:: PASSAGE À EXAMINER

Voir sa pierre recouvrir les projets architecturaux les plus en vue de New York ; optimiser les transports publics des grandes métropoles européennes ; tester les prototypes de Peugeot et d'Embraer ; ouvrir des usines de pâtes et papiers de 500 millions de dollars en Iran.... Certaines PME québécoises occupent une place plus qu'enviable sur les marchés internationaux. Derrière chacun de ces succès d'affaires se trouve tout un bagage, constitué de rencontres opportunes, d'essais, d'erreurs et de choix stratégiques. Récits de voyage de quatre entreprises du palmarès.
Quand Jean Bélanger et sa femme, Lise Laforce, ont approché Ford avec leur tout nouveau logiciel de simulation temps réel, c'est le monde entier qui s'est ouvert à leur jeune entreprise. OPAL-RT faisait déjà des affaires avec un premier client, l'Agence spatiale canadienne. Toutefois, le couple d'entrepreneurs - ingénieurs de métier -, avait détecté des lacunes dans les simulateurs utilisés par l'industrie automobile que leur technologie pouvait résoudre.
«C'était la fin des années 1990. Les processeurs se démocratisaient, devenant moins chers et plus performants, et c'est dans cet esprit que nous avions imaginé notre produit. Nous voulions que chaque ingénieur puisse avoir son simulateur temps réel sur son bureau», raconte Lise Laforce, vice-présidente.
Après avoir convaincu Ford, puis tous les pôles automobiles du monde, OPAL-RT a utilisé son large réseau de filiales comme levier pour conquérir les secteurs de l'énergie et de l'électricité. Aujourd'hui, 96 % de ses ventes sont réalisées à l'extérieur du Canada.
Comme OPAL-RT, l'entreprise montréalaise GIRO s'avère une réussite commerciale immédiate à l'international en remédiant à un besoin criant de toute une industrie : celui des transports publics. Jean-Marc Rousseau, professeur au Centre de recherche sur les transports de l'Université de Montréal, et un de ses élèves, Jean-Yves Blais, développent en 1979 un logiciel destiné à la gestion des réseaux de transports en commun.
«Ils ont présenté les résultats obtenus avec leur premier client, la Société de transport de Montréal (STM), lors de congrès internationaux. Ils ont vite séduit des villes qui cherchaient à améliorer l'efficacité de leurs horaires d'autobus, dont Stockholm. C'est d'ailleurs pour ce contrat que je me suis joint à l'entreprise comme chargé de projet, au début des années 1980», explique Paul Hamelin, président depuis 2005. Premier marché fidèle, la Scandinavie représente encore 10 % des ventes de GIRO.

::::
:: DONNÉES

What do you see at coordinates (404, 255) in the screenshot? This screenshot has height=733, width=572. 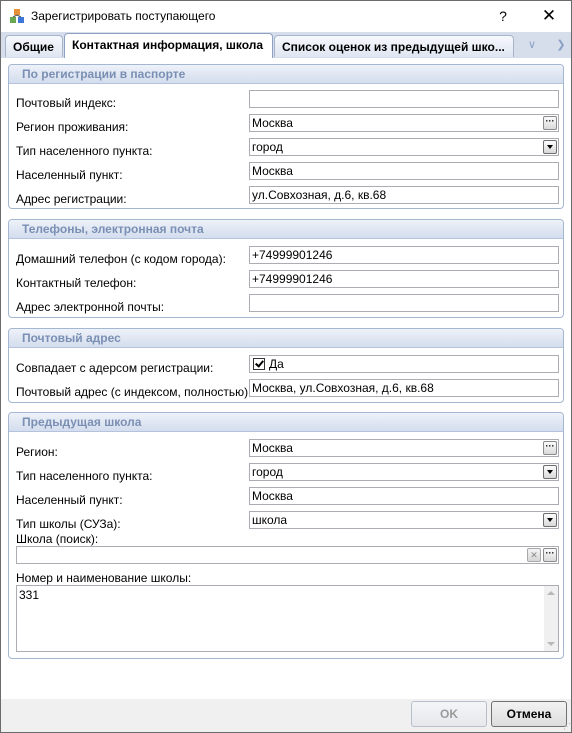 I see `home-phone-input: +74999901246` at bounding box center [404, 255].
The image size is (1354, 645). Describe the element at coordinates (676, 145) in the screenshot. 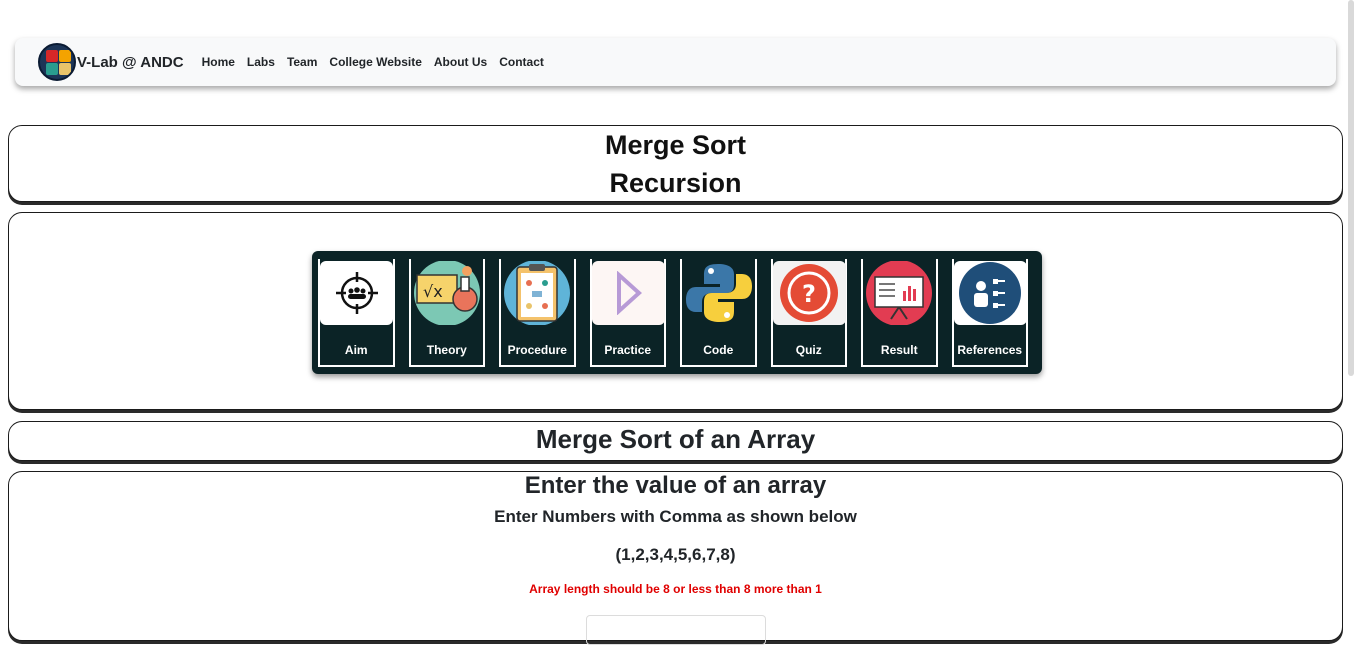

I see `page-title: Merge Sort` at that location.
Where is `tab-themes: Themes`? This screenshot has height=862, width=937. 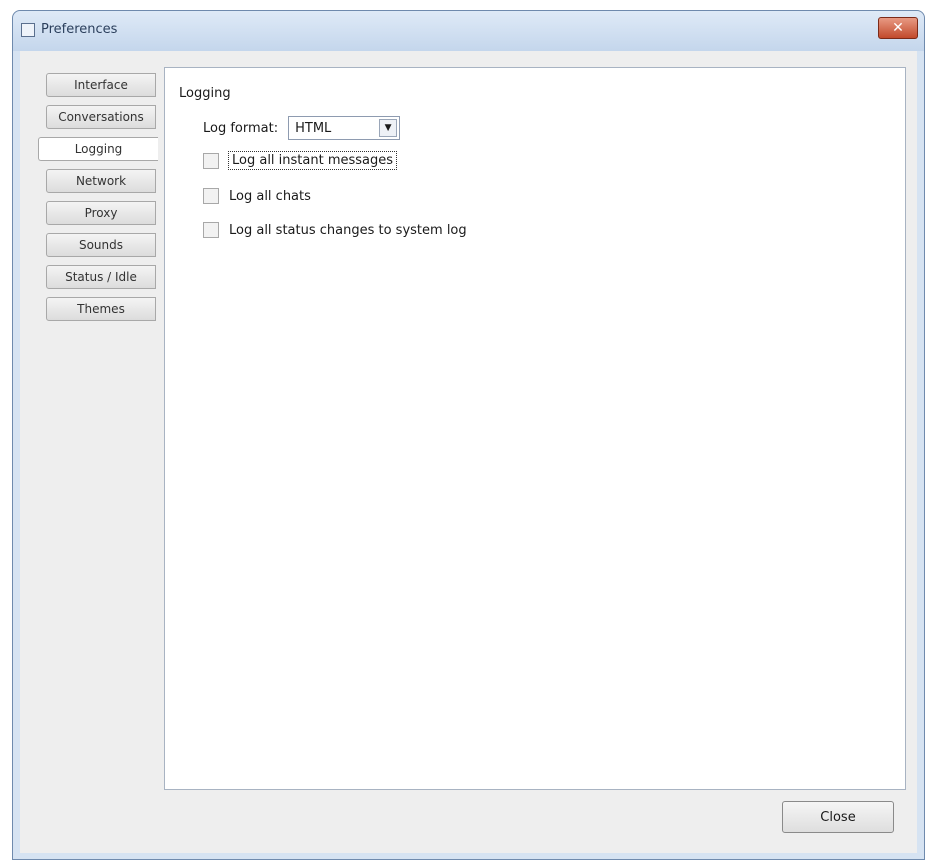 tab-themes: Themes is located at coordinates (101, 309).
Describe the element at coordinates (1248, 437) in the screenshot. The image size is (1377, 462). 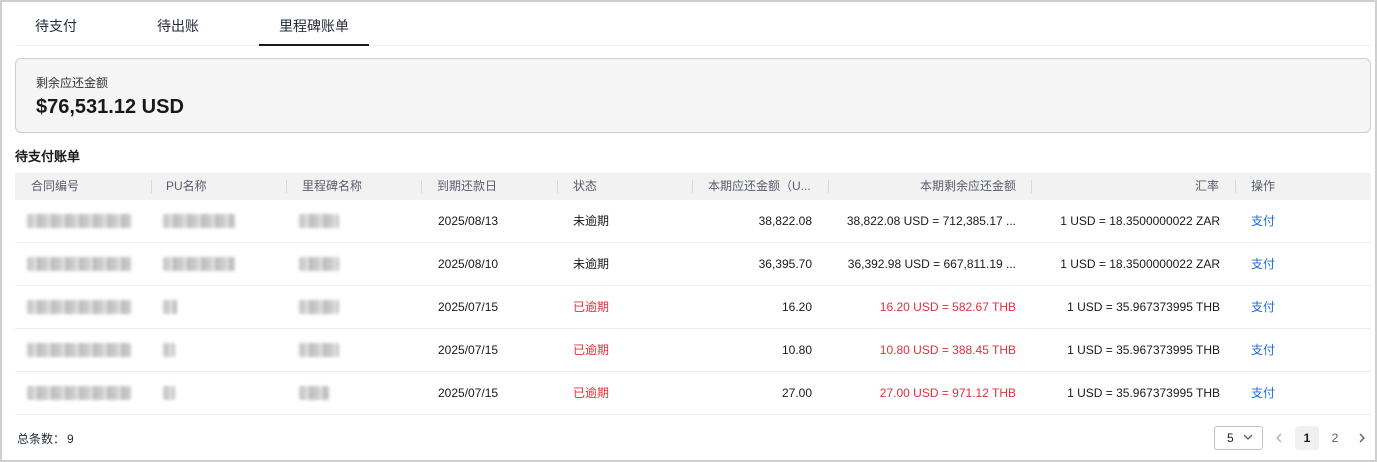
I see `chevron-down-icon` at that location.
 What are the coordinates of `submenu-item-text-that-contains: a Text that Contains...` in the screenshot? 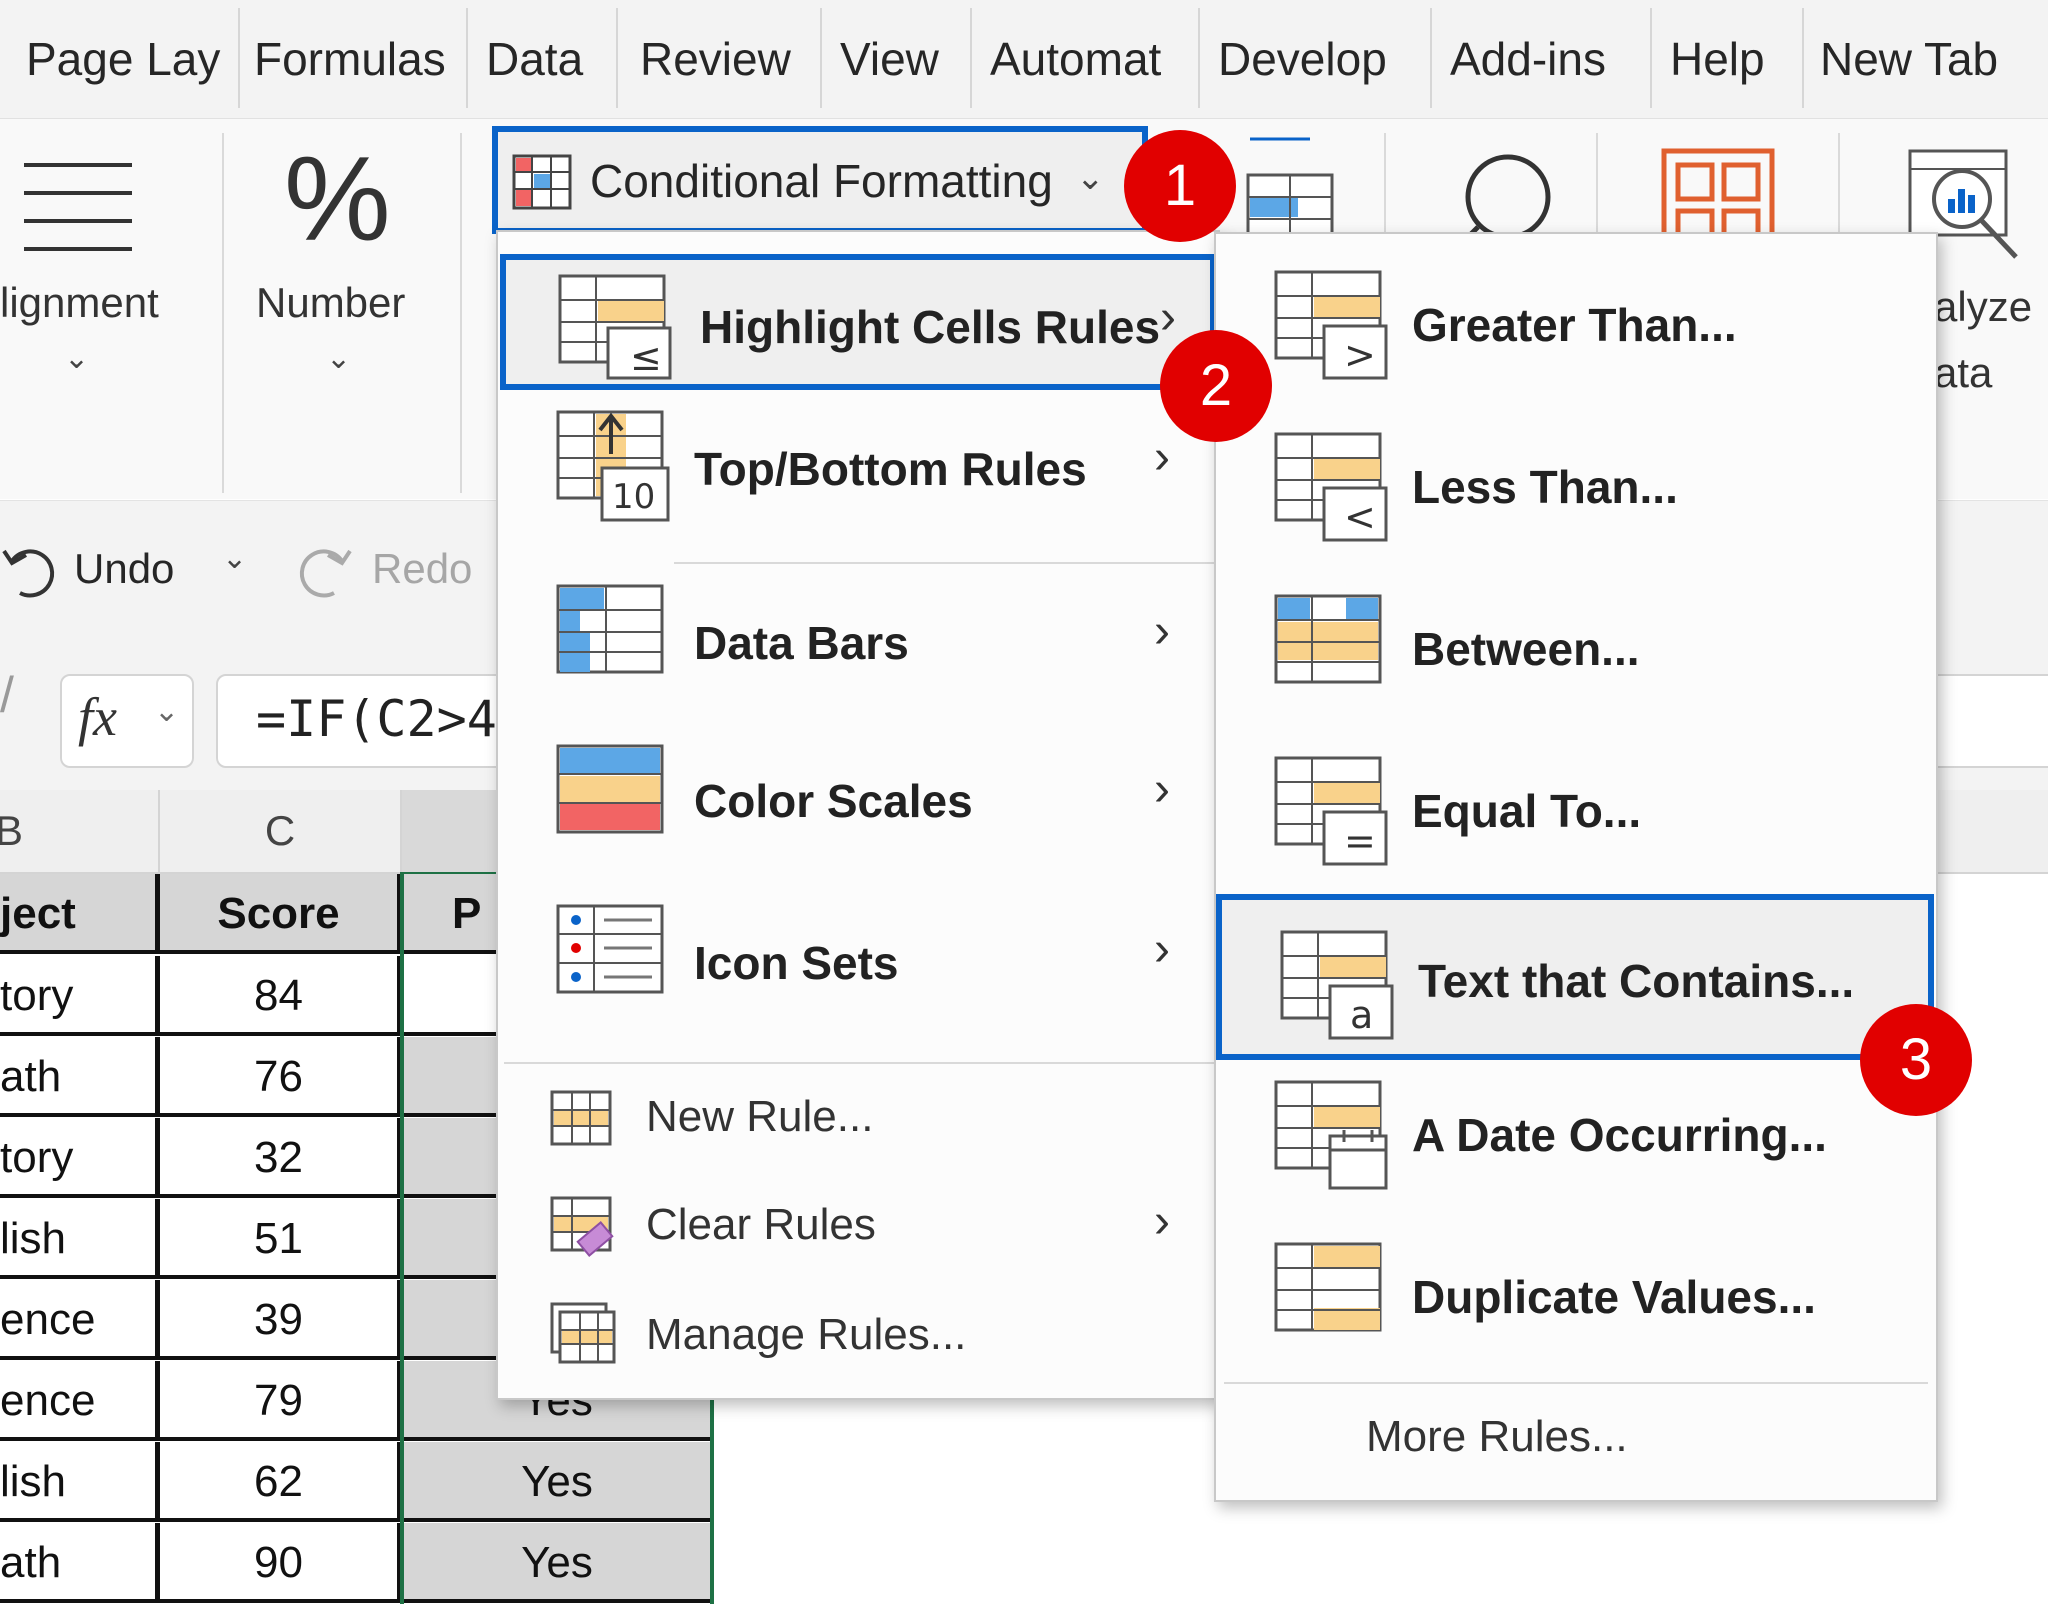 It's located at (1575, 977).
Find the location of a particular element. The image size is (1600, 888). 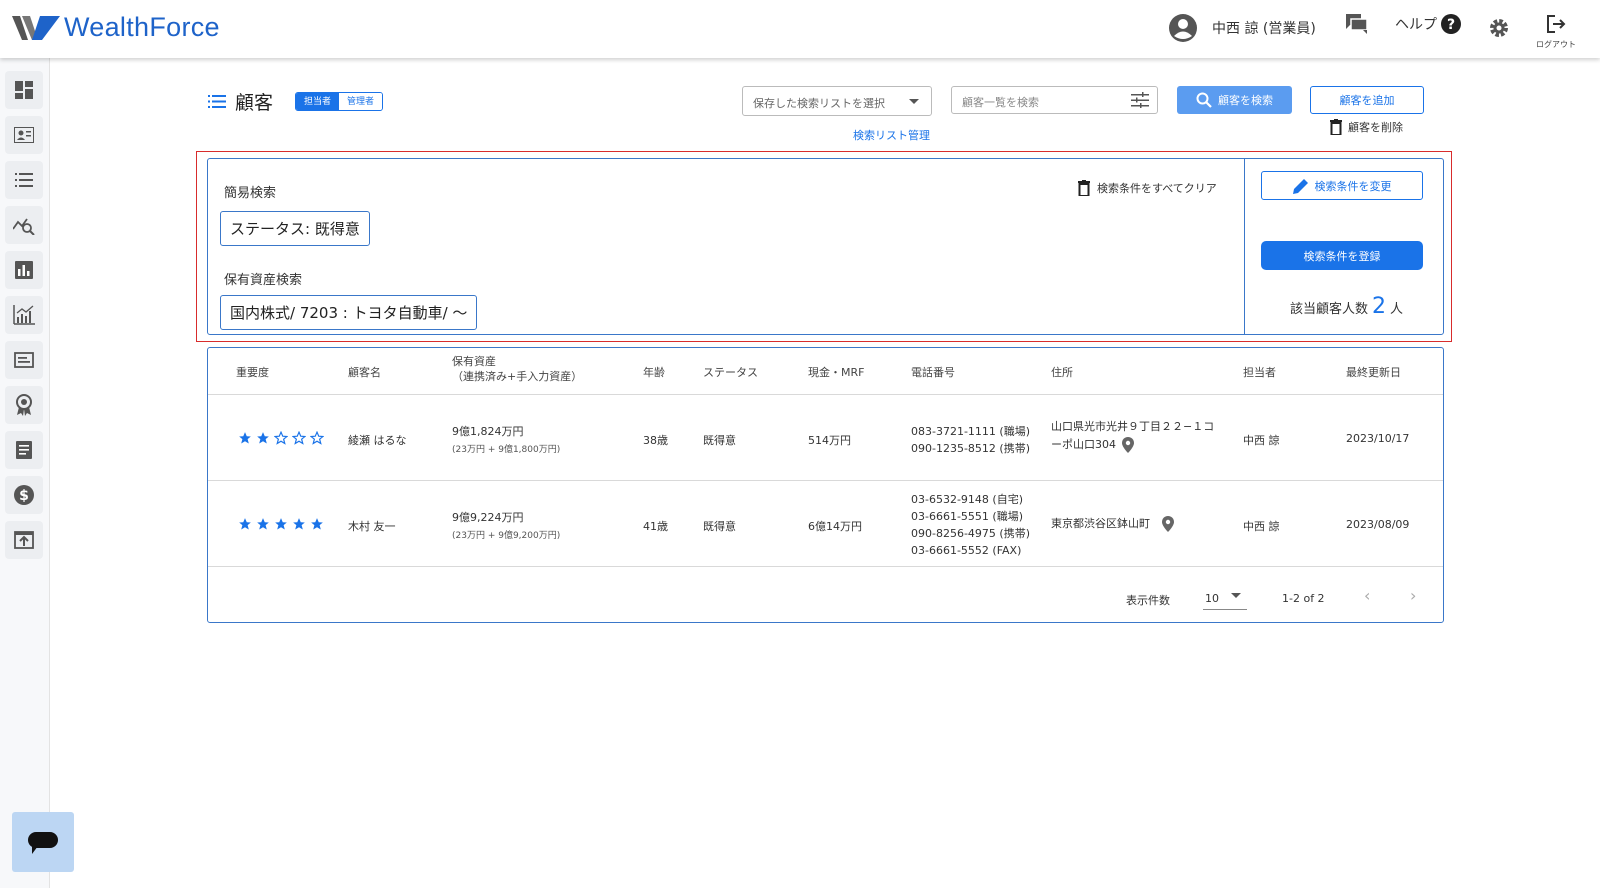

::::

#### VOTRE TÂCHE:
Pouvez-vous poursuivre le texte sur les PME québécoises à l'international à partir de sa dernière phrase ? Ces entrées n'ont aucun lien avec le texte sur les PME québécoises à l'international.

#### RÉSULTAT OBTENU:
Toutes les entreprises ne répondent pas aussi rapidement à l'appel du large. Ce n'est qu'à partir de la deuxième génération que l'entreprise familiale A. Lacroix Granit a commencé à exporter ses matériaux à l'extérieur du Canada. «Quand mon père s'est joint à l'entreprise de son père, à la fin des années 1970, il voulait exploiter le marché du nord-est des États-Unis», relate Simon Lacroix, vice-président. «C'était une époque de projets architecturaux d'envergure, de grandes tours. Ces contrats ont véritablement lancé l'entreprise, qui existait depuis 1962. Ce noyau de clientèle est d'ailleurs resté sensiblement le même depuis ; New York, Washington et Boston, c'est notre pain et notre beurre.»
KSH Solutions fait quant à elle partie des pionnières. Fondée à Shawinigan en 1923 par un ingénieur suisse pour conseiller l'industrie forestière canadienne dans l'élaboration de ses chaînes d'opérations, l'entreprise est amenée dès les années 1940 à élargir ses horizons : Tanzanie, Mexique, Pakistan, Iran, Myanmar, Turquie... «Le monde est dans notre ADN depuis 70 ans !», souligne avec fierté Martin Pereira, président de KSH depuis 2012.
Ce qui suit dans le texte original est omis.